_WHAT YOU SHOULD DO_
Return exactly the lines that run from the one with "Task: Open the three-dot" to the last line of the entries below, both included, and nothing else.

_THE DATA_
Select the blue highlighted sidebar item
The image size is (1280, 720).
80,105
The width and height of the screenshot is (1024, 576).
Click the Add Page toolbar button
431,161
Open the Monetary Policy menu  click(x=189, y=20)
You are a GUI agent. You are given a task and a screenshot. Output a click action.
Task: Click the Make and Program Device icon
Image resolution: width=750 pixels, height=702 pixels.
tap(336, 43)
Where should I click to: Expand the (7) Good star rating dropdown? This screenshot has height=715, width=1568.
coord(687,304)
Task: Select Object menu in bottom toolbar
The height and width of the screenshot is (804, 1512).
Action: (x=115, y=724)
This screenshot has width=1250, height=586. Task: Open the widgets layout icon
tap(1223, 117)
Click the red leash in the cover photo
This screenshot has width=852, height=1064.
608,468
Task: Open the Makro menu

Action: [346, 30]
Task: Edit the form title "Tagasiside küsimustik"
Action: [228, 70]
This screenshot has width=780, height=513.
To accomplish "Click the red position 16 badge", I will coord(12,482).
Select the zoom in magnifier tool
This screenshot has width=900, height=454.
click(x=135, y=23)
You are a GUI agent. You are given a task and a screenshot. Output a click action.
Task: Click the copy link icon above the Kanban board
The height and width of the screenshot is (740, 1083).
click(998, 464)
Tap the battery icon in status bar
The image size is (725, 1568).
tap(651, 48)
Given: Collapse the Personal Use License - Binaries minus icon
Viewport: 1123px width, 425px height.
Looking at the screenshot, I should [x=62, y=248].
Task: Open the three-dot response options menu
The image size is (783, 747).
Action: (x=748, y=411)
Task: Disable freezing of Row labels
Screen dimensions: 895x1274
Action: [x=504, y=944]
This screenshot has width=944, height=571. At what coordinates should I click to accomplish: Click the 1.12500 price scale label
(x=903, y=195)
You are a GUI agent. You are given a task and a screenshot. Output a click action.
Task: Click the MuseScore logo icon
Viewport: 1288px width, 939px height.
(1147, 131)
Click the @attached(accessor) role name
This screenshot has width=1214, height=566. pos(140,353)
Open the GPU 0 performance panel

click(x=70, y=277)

_SOLUTION TO THIS EXERCISE_
Task: Open the three-dot response options menu
The image size is (783, 747).
Action: (x=748, y=411)
Task: Disable freezing of Row labels
Screen dimensions: 895x1274
Action: [x=504, y=944]
This screenshot has width=944, height=571. At what coordinates should I click to accomplish: Click the 1.12500 price scale label
(x=903, y=195)
You are a GUI agent. You are given a task and a screenshot. Output a click action.
Task: Click the MuseScore logo icon
Viewport: 1288px width, 939px height.
(1147, 131)
Click the @attached(accessor) role name
This screenshot has width=1214, height=566. pos(140,353)
Open the GPU 0 performance panel

click(x=70, y=277)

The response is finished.